Abortion—often restricted even in normal circumstances—is commonly pushed aside to accommodate personnel shortages or funding reallocation. In Ohio and Texas, state legislatures have moved quickly to declare abortion services as “non-essential.” The strain on health systems caused by the pandemic is further exacerbated by laws and policies that restrict access to abortion care, like gestational limits, the Global Gag Rule, and refusals of care. For example, in Italy, one of the countries most impacted by COVID-19, 70 percent of gynecologists refuse to provide legal abortion care, undermining women’s rights and further reducing access to critical care.
Even in countries where access is widely enjoyed, abortion procedures become more difficult to schedule due to decreased capacity and supplies as well as social distancing measures. In contexts where abortion is restricted or people mitigate the consequences of refusals of care policies by traveling elsewhere to access abortion, “shelter in place” orders or travel bans effectively remove that as a possibility. In addition to highlighting the dangers of restrictions on care, the ongoing COVID-19 crisis further highlights the necessity of destigmatizing and increasing accessibility to self-managed abortion.
The pressure placed on health systems reduces access to common infection diagnosis and treatment, sexually-transmitted disease screening, pre-natal and post-natal care, and pelvic exams. Similarly, urgent care centers—usually an option for a screening, prescription, or exam—have longer wait times and larger crowds, providing patients with a greater risk of exposure to the virus.
Giving birth during a global health crisis is particularly challenging and stressful. The strain on health systems and facilities have reduced resources for labor and delivery and led many people to consider at-home births. However, for those with higher risk pregnancies or other concerns, at-home births are less viable and they must continue to navigate the changing landscape of health systems with reduced resources. In New York, a major hospital system has barred partners and other visitors during childbirth, going against guidance from the World Health Organization and undermining the rights of pregnant people and the support systems they count on.
Impact on Marginalized Groups
As with all crises, the consequences of the COVID-19 outbreak are felt most acutely by those already marginalized in society, including women and girls—particularly low-income and those in rural settings—LGBTQI individuals, people with disabilities, and indigenous people among others. For example, gender-affirming surgeries have been postponed or cancelled both in the US and around the world. Many of these individuals already face barriers in access to health care and other essential services, which tend to increase in times of economic and social strain.

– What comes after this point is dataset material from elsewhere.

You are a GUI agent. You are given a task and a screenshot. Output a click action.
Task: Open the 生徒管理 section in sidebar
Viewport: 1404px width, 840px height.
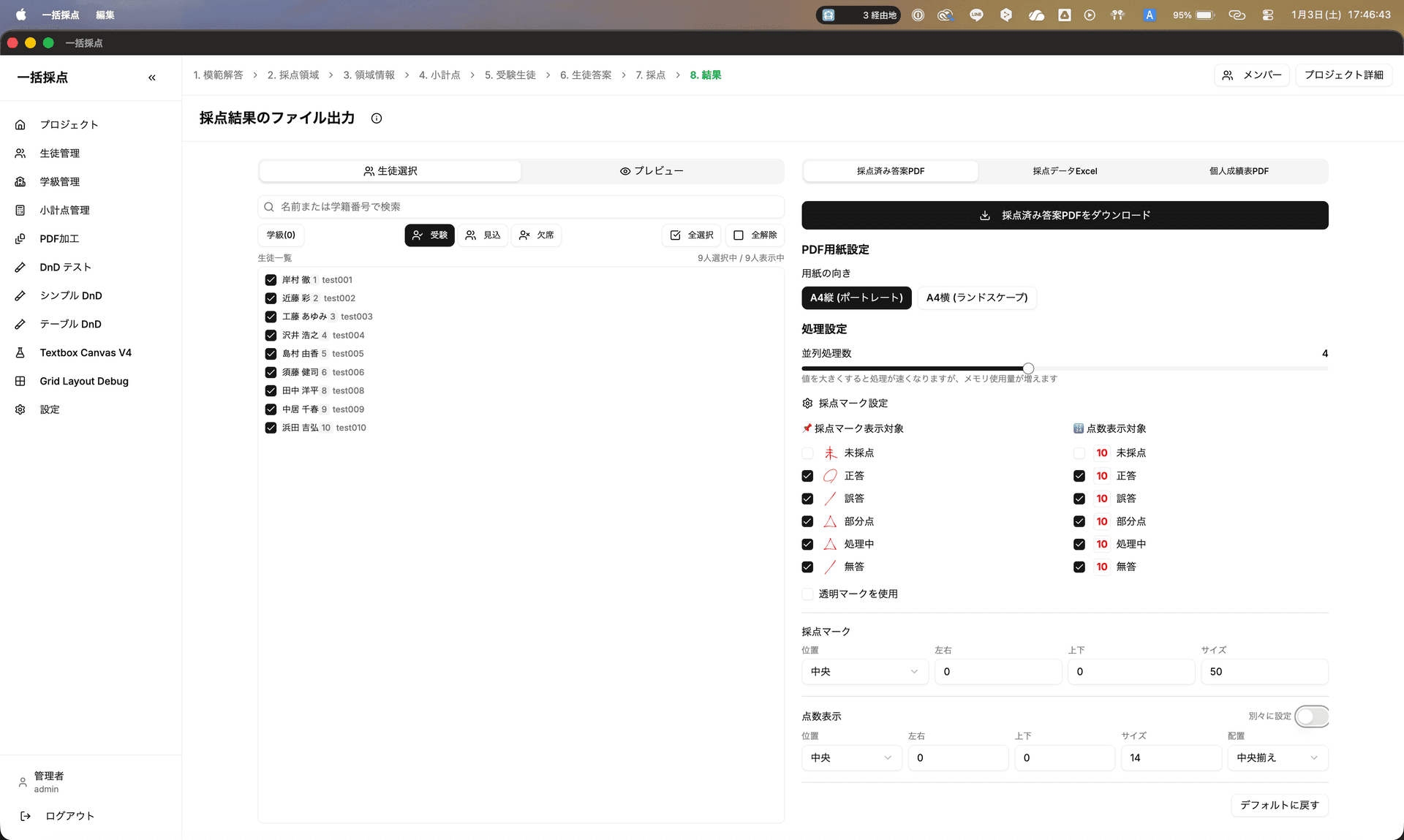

As we continue to adapt to our new normal it is more important than ever to ensure sexual and reproductive rights–and identify creative approaches to filling health care gaps. For example, we are once again seeing the potential of telemedicine, which could greatly increase access to sexual and reproductive health services—both during a pandemic and in normal circumstances—if restrictions were removed.
The bottom line is sexual and reproductive health needs do not cease to exist simply because COVID-19 demands greater attention and resources. Policymakers have a responsibility to use this crisis to inform investments in health care and to ensure that sexual and reproductive health and rights will not, once again, be left behind.